2. La durée des audiences
Si pour les affaires simples la durée des audiences
peut être relativement courte (quelques heures), elle dépasse en
tout état de cause celles constatées dans le système
français ; les parties sont en effet libres de faire comparaître
témoins et experts, de les interroger et contre-interroger et de plaider
longuement.
La mission a pu constater par elle-même la lenteur de ce
déroulement en assistant à plusieurs audiences civiles
menées par un juge unique.
Pour les affaires complexes, les audiences peuvent couramment durer plusieurs
jours, voire plusieurs semaines.
En revanche, le juge, en matière civile, rend sa décision et la
motive à l'issue des débats.
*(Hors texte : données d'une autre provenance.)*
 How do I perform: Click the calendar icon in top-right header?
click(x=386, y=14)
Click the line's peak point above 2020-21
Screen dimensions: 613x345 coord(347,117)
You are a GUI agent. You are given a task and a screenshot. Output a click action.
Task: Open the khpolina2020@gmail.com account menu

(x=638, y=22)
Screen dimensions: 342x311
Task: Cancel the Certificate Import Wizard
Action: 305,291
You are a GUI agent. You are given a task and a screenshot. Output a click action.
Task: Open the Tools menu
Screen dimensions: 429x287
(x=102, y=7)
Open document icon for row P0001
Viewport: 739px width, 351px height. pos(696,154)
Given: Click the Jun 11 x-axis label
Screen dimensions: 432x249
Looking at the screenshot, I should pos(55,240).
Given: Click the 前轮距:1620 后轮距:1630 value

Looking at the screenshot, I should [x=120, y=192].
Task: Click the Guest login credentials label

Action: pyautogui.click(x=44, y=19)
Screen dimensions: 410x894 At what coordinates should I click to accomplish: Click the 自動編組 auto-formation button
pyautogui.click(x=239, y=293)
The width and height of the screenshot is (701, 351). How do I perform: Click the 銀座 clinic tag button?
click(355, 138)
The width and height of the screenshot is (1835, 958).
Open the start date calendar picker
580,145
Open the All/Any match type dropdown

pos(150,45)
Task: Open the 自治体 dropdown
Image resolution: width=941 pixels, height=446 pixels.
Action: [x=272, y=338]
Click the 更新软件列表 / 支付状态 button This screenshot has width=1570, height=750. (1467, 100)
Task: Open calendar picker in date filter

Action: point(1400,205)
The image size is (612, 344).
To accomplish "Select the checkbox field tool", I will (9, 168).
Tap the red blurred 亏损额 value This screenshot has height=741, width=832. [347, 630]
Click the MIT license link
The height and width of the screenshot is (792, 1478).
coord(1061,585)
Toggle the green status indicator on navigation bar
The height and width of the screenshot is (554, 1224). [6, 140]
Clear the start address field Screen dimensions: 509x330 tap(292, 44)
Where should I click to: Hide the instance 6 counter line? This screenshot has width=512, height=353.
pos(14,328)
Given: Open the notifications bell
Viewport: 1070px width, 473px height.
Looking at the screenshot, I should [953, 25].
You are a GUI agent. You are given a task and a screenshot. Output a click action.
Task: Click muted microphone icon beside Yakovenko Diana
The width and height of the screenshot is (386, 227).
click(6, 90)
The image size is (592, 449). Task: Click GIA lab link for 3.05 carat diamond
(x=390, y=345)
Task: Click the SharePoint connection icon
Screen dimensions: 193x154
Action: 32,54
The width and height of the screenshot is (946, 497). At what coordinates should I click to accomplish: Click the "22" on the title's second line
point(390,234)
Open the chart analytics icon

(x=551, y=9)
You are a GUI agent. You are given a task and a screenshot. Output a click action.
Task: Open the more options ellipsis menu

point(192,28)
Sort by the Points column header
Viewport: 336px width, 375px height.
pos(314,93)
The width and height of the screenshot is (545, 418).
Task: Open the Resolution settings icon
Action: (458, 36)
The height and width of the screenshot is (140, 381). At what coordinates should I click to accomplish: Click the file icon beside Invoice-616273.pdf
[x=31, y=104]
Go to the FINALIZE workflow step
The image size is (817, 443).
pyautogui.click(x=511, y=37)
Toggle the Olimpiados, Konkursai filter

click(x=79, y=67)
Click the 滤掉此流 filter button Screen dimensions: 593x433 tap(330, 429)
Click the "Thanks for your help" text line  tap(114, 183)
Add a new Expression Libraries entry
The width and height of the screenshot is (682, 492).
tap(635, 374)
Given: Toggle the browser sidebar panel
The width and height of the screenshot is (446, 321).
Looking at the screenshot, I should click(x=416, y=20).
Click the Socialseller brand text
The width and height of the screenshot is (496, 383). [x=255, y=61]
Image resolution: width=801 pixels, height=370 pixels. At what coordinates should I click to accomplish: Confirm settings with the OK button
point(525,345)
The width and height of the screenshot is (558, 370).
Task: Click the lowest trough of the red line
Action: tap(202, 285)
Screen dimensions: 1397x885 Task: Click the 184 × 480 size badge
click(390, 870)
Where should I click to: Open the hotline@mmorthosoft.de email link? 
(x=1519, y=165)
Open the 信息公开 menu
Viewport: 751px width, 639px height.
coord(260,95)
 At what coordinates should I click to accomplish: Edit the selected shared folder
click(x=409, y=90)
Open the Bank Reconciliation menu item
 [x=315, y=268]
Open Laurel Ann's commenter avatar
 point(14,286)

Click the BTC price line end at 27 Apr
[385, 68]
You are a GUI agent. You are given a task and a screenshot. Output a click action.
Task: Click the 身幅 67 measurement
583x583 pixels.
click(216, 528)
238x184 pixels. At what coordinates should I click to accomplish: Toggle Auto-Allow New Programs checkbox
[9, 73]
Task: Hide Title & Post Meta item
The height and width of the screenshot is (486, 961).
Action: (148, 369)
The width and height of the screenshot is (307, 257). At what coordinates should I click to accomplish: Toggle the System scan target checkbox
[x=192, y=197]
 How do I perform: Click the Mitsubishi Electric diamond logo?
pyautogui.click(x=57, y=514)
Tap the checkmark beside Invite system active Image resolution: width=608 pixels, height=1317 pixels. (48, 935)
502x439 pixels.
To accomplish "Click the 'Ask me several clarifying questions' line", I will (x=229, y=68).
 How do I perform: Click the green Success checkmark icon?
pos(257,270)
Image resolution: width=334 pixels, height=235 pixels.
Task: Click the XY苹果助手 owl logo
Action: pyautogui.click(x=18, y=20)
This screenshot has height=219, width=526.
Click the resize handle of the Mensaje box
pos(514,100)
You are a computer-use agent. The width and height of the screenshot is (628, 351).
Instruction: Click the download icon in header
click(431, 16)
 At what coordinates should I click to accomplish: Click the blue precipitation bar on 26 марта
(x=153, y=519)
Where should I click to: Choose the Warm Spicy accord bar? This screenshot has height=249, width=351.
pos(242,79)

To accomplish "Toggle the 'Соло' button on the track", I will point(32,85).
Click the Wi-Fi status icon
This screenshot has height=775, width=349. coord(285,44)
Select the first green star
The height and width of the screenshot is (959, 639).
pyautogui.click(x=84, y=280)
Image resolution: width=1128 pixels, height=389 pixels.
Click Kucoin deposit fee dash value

En conséquence, il doit, au
fur et à mesure que ceux-ci se déroulent, prendre note et
préparer son jugement. Il ne semble donc pas y avoir de mise en
délibéré.
Selon certains praticiens, dégager le juge de la prise de notes
manuscrites permettrait d'économiser jusqu'à 40 % du temps
d'audience.
En conclusion
, le système ne répond donc plus aux besoins
si bien que la confiance des milieux d'affaires dans la justice anglaise
s'érode. Ceux-ci sont tentés de désigner contractuellement
des juridictions capables de répondre aux situations urgentes ou
recourrent aux transactions.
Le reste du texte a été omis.